- The exercise:
Find each line in the records below that contains the string "height", and copy those lines out in full.

- Information supplied:
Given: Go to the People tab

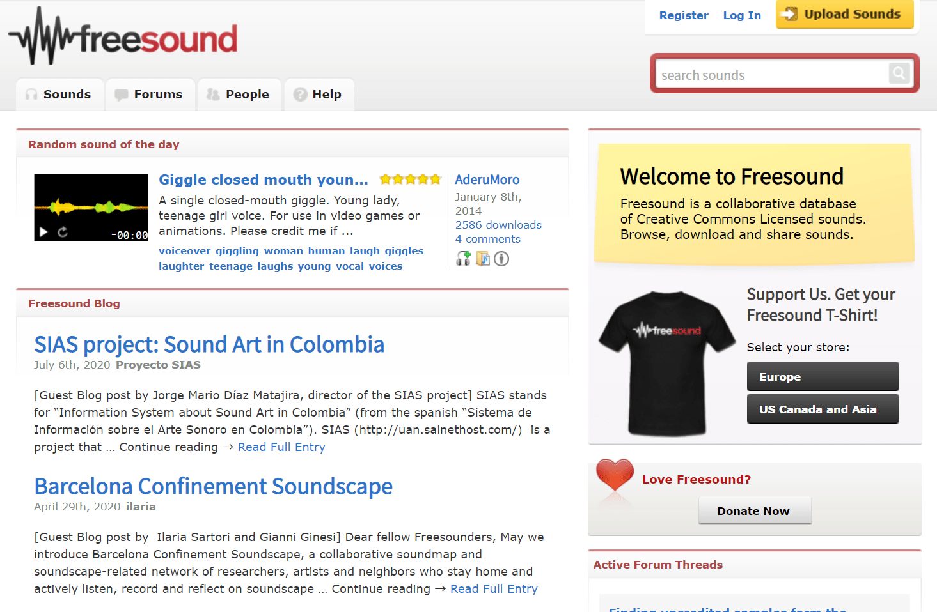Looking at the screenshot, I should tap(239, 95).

---

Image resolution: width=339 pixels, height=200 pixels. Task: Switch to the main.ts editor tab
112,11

* * *

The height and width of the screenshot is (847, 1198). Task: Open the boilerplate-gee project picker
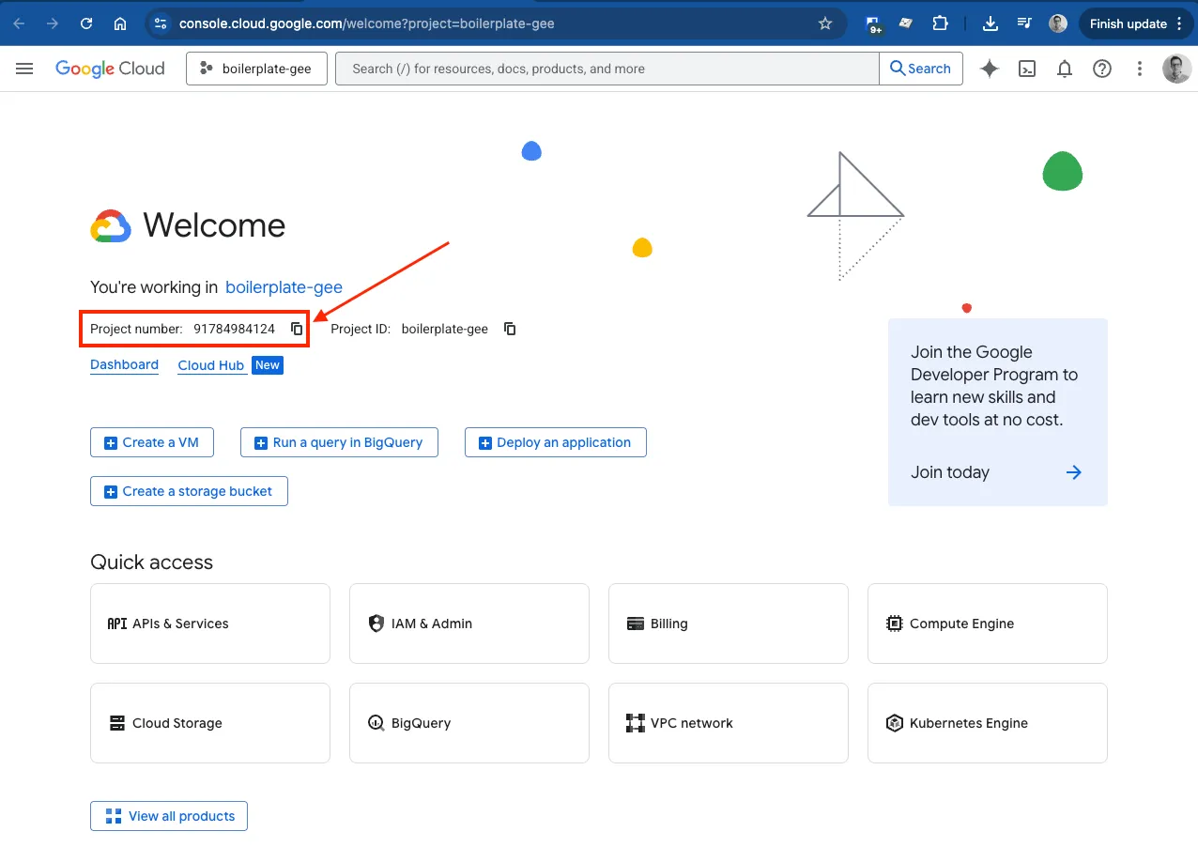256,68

- Solution for this problem:
Image resolution: width=339 pixels, height=200 pixels. Task: Switch to the main.ts editor tab
The height and width of the screenshot is (847, 1198). Task: Open the boilerplate-gee project picker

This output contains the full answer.